** TASK **
Output, word for word, every line from the line with "Cursos (523, 45)" through the final line of the data below.

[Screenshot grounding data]
[Start of section]

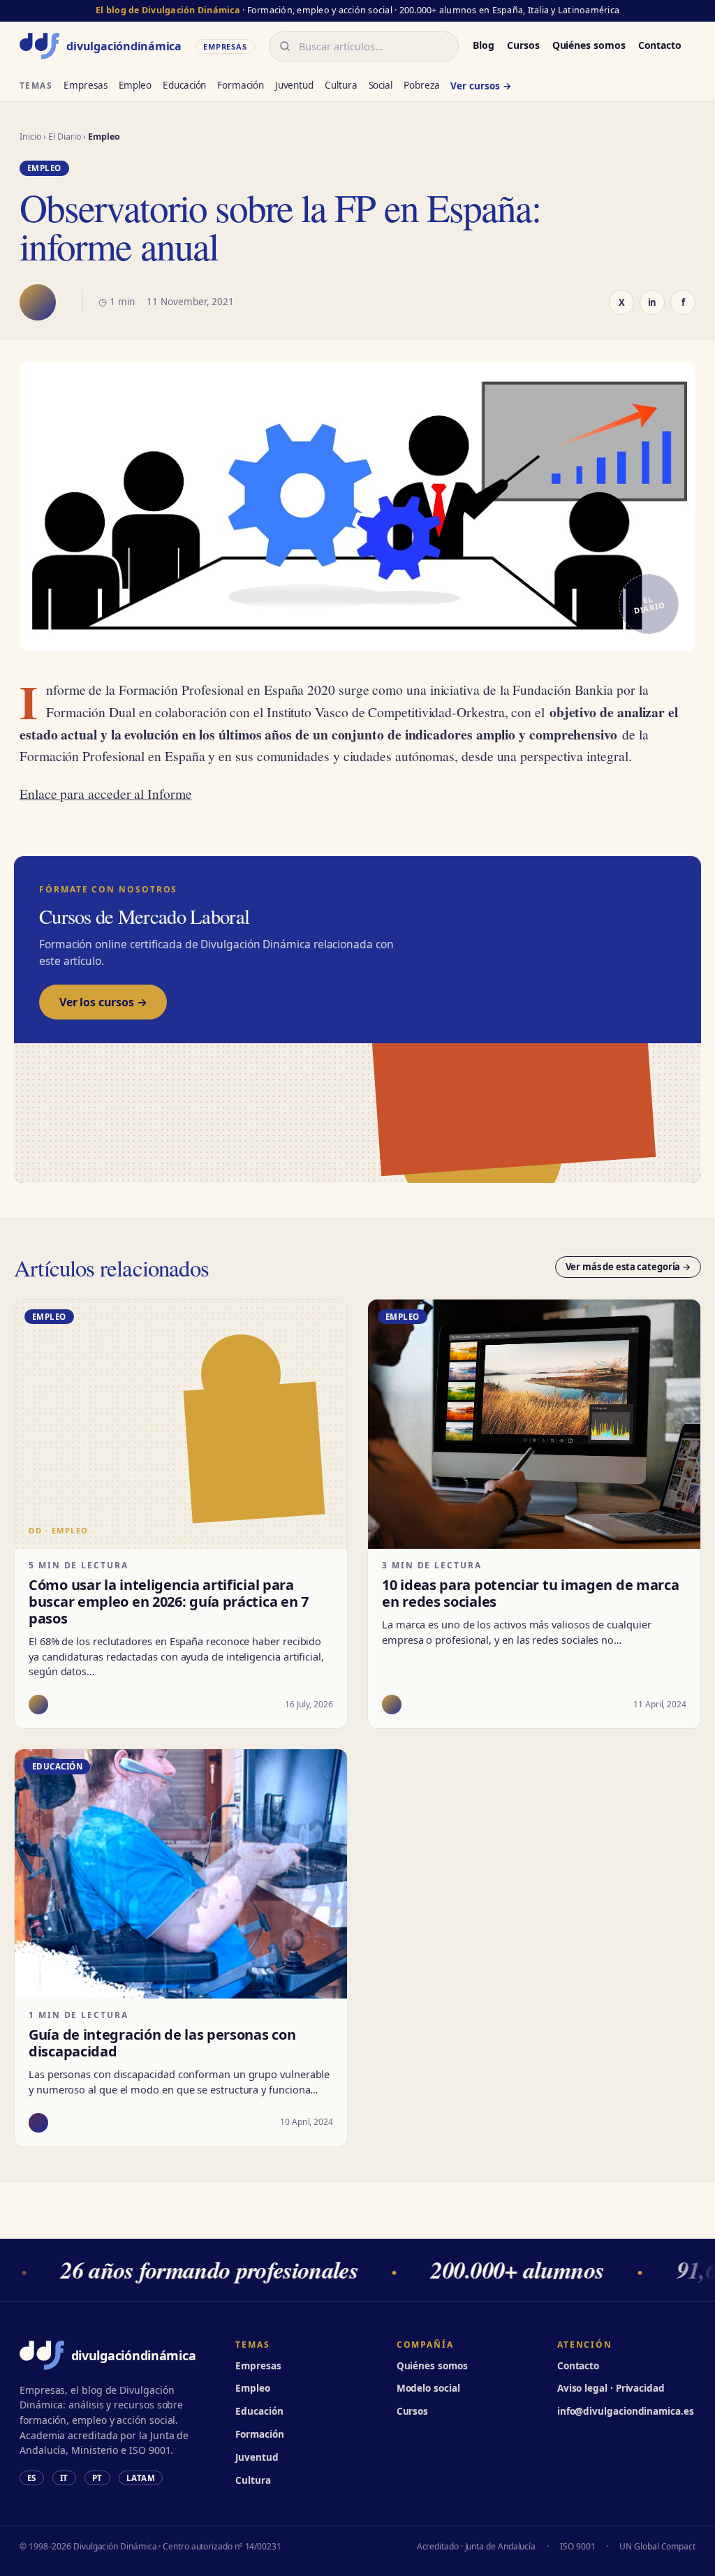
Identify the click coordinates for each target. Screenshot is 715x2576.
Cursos (523, 45)
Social (381, 85)
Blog (483, 45)
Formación (240, 85)
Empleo (135, 85)
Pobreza (421, 85)
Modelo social (428, 2388)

[End of section]

** ANSWER TO THE PROBLEM **
Cursos (523, 45)
Social (381, 85)
Blog (483, 45)
Formación (240, 85)
Empleo (135, 85)
Pobreza (421, 85)
Modelo social (428, 2388)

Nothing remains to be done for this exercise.